## Exercise requirements
Below are entries. Copy exactly the lines running from the line that holds "Continue (69, 22)" to the line that holds "Frankonia (28, 458)", with both ends included.

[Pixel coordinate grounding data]
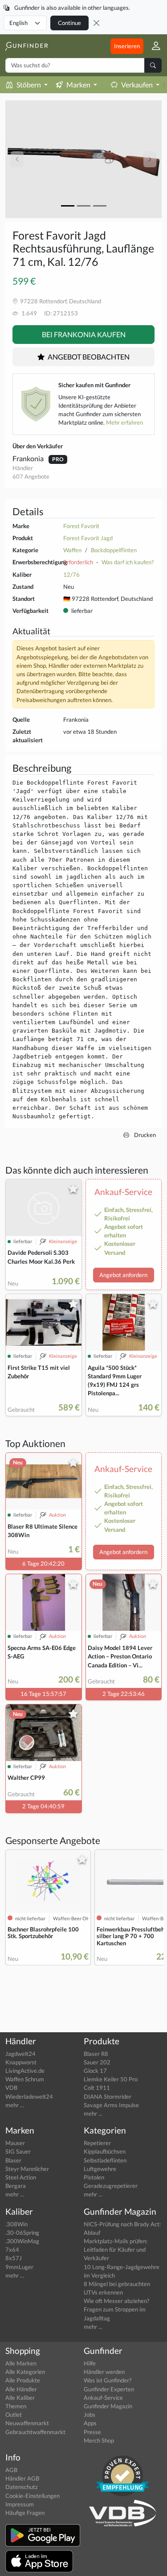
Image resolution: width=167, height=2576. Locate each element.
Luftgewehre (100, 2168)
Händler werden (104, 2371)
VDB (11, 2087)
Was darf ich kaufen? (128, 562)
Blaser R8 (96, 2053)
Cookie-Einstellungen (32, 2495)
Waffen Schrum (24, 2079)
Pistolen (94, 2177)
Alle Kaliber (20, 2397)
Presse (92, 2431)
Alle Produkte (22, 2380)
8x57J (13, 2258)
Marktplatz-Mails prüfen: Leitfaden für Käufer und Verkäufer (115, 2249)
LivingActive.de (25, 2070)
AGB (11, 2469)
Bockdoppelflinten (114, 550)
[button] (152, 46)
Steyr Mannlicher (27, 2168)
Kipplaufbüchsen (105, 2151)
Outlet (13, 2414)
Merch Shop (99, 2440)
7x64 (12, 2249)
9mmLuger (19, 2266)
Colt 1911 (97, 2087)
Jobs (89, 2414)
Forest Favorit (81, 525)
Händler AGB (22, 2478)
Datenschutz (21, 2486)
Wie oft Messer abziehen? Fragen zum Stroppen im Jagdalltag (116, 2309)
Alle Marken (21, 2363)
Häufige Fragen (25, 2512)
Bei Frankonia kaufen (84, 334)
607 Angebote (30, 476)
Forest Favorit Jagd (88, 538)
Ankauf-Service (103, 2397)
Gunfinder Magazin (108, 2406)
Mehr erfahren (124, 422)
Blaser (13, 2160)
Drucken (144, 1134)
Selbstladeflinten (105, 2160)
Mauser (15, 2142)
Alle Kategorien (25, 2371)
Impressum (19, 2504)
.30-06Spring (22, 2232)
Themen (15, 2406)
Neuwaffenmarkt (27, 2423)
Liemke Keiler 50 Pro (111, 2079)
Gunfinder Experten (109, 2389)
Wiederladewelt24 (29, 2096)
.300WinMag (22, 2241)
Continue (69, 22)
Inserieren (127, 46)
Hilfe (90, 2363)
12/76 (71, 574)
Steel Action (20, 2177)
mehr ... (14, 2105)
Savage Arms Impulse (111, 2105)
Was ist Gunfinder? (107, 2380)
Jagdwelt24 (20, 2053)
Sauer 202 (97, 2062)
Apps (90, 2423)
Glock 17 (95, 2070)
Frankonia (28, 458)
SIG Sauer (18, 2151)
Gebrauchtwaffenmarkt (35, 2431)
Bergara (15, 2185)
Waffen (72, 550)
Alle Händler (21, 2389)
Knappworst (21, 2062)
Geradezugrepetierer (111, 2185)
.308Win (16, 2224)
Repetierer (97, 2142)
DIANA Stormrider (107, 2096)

---

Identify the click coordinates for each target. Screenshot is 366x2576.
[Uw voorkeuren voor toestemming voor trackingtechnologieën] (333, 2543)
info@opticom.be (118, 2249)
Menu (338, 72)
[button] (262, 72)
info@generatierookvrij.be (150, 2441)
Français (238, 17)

--

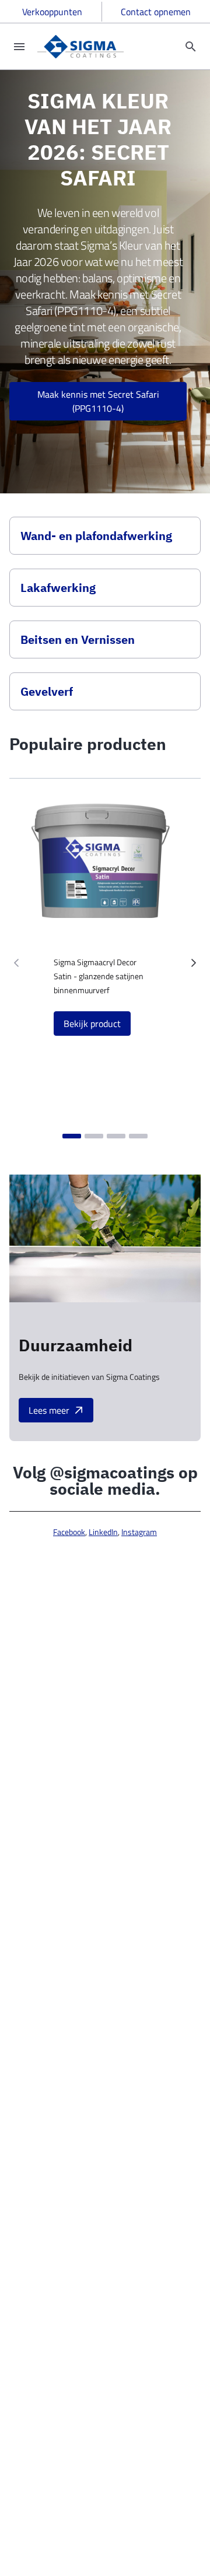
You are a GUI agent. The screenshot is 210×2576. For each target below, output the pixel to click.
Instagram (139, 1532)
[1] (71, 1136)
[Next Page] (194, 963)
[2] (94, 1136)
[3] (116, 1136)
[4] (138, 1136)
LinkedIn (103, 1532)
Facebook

## Answer to this task
Continue (69, 22)
Inserieren (127, 46)
Hilfe (90, 2363)
12/76 (71, 574)
Steel Action (20, 2177)
mehr ... (14, 2105)
Savage Arms Impulse (111, 2105)
Was ist Gunfinder? (107, 2380)
Jagdwelt24 (20, 2053)
Sauer 202 (97, 2062)
Apps (90, 2423)
Glock 17 (95, 2070)
Frankonia (28, 458)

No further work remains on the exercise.